Exercise directions »
Which lines in the records below include the word "Given"? Report each of them in full.

[[ Records for processing open ]]

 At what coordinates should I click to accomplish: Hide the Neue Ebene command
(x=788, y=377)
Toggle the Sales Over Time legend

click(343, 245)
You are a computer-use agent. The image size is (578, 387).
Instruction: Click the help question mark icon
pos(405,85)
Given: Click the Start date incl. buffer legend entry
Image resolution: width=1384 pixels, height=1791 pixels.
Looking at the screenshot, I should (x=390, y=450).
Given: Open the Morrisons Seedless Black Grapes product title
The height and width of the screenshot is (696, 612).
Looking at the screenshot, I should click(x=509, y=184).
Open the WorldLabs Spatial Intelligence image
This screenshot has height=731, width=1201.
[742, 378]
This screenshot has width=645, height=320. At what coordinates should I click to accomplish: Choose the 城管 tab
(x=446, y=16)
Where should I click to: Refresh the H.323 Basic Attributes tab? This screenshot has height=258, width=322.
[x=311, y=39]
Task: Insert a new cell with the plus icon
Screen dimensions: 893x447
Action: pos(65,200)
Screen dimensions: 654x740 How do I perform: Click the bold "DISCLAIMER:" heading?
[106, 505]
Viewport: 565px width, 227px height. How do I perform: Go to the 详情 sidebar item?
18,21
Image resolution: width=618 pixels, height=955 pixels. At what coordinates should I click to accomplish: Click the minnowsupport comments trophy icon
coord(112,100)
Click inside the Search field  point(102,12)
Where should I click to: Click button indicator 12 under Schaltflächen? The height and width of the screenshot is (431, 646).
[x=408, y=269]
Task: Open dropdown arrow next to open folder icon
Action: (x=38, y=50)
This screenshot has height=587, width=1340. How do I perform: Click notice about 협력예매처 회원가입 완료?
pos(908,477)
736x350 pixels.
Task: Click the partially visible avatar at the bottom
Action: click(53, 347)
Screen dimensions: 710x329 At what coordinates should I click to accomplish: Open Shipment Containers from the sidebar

[[ Records for processing closed ]]

Response area »
Given: Click the Start date incl. buffer legend entry
Given: Open the Morrisons Seedless Black Grapes product title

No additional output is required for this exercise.